■ **EXERCISE**
Rewrite these items with every "pixels" changed to "px", leaving everything else unchanged.

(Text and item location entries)
==================================================
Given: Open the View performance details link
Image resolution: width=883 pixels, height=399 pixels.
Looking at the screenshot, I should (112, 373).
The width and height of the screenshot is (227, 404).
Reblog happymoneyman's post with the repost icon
==================================================
■ **TASK ANSWER**
Given: Open the View performance details link
Image resolution: width=883 px, height=399 px.
Looking at the screenshot, I should (112, 373).
The width and height of the screenshot is (227, 404).
Reblog happymoneyman's post with the repost icon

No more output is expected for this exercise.